From the IPKat's friend Chris Torrero comes this link to a feature in The Chronicle entitled "What's at Stake in the Georgia State Copyright Case". The Kat was really excited at the thought that the small Black Sea state of Georgia was host to some high class copyright litigation -- but to his disappointment it turned out instead to be the other Georgia, home of Coca-Cola and Jimmy Carter. Never mind, it still has plenty to commend it.  As the feature explains:
"A closely watched trial in federal court in Atlanta, Cambridge University Press et al. v. Patton et al., is pitting faculty, libraries, and publishers against one another in a case that could clarify the nature of copyright and define the meaning of fair use in the digital age. Under copyright law, the doctrine of fair use allows some reproduction of copyrighted material, with a classroom exemption permitting an unspecified amount to be reproduced for educational purposes.

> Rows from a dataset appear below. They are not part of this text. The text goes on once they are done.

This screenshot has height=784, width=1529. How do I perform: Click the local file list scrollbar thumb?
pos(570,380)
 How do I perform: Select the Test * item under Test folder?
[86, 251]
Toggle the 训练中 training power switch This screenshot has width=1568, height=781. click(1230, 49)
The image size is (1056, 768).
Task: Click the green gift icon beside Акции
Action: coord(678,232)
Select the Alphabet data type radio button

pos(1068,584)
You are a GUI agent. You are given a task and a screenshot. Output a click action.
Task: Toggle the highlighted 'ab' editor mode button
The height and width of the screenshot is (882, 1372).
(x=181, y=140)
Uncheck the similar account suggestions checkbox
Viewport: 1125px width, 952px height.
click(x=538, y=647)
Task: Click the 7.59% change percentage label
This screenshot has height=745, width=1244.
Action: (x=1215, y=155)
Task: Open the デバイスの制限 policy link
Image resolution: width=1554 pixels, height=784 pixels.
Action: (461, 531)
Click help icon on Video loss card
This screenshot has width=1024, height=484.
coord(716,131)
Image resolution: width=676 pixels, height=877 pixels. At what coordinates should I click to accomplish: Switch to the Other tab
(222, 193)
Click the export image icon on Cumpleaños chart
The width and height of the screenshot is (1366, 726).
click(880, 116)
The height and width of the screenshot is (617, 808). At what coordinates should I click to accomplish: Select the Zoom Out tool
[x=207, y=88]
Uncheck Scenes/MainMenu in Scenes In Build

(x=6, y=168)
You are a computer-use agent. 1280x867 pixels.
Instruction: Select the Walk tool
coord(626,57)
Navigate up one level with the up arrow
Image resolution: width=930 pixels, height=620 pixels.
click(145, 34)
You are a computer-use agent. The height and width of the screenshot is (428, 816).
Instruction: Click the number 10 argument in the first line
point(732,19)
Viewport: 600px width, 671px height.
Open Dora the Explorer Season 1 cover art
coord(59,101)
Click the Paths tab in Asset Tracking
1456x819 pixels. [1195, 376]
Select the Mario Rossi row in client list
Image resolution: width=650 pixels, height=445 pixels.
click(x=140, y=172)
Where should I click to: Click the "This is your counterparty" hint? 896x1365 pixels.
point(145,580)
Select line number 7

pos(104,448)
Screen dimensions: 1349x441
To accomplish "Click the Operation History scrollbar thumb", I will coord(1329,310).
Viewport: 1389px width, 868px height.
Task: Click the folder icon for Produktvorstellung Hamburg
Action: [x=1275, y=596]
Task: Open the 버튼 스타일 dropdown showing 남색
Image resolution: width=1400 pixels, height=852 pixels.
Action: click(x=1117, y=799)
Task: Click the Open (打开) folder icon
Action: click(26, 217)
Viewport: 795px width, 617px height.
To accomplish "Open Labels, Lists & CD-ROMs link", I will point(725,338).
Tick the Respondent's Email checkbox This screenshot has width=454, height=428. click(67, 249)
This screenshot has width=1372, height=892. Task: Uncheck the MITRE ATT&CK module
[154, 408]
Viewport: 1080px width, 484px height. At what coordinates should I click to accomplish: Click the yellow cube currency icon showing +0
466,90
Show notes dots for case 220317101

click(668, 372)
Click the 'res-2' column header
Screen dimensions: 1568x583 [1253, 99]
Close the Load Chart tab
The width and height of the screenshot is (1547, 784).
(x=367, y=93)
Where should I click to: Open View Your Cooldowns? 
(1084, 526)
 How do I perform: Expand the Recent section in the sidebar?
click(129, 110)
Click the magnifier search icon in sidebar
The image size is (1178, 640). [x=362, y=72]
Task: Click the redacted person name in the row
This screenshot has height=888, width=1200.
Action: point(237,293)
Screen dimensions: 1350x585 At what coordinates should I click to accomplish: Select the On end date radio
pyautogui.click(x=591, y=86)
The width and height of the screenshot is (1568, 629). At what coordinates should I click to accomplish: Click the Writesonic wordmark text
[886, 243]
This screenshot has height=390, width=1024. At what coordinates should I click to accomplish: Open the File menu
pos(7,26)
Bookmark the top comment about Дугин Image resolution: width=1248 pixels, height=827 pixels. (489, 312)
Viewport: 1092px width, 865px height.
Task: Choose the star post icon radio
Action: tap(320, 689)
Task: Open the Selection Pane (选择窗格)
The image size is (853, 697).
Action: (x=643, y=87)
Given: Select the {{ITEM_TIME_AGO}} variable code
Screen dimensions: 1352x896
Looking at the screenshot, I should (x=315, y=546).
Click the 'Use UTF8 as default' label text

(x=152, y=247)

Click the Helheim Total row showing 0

At issue before the court is the practice of putting class readings on electronic reserve (and, by extension, on faculty Web sites). Cambridge, Oxford University Press, and SAGE Publications, with support from the Association of American Publishers and the Copyright Clearance Center, are suing four administrators at Georgia State University. But the publishers more broadly allege that the university (which, under "state sovereign immunity," cannot be prosecuted in federal court) has enabled its staff and students to claim what amounts to a blanket exemption to copyright law through an overly lenient definition of the classroom exemption. The plaintiffs are asking for an injunction to stop university personnel from making material available on e-reserve without paying licensing fees. A decision is expected in several weeks ...:".
What's fun here is that The Chronicle asked a selection of "experts in scholarly communications" what the case may mean for the future.  Click the link and you can read their opinions.


Around the blogs. If you want to offer your advice on the position of third parties with regard to software licences and the EU Software Directive, there are questions posed by a 1709 Blog reader here.  Simone Blakeney comments on the Tyson tattoo on Art & Artifice here.  A couple of Kats have been posting on IP Finance recently:  Birgit has proffered a sad little farewell to Knut the immensely measurable polar bear, whose post-mortem value is in increasing topic for speculation, while Neil has asked some telling questions concerning the IP basis on which Groupon's phenomenal success has possibly not been built.  Trade mark enthusiasts may want to take a look at this post on Falk Metzler's Visae Patentes entitled "OHIM User Associations Comment on Revision of CTM System at Hearing Before EU Commission", which gives a full and helpful account of some of the very serious thought that is going into the restructuring of the edifice of trade mark law in Europe.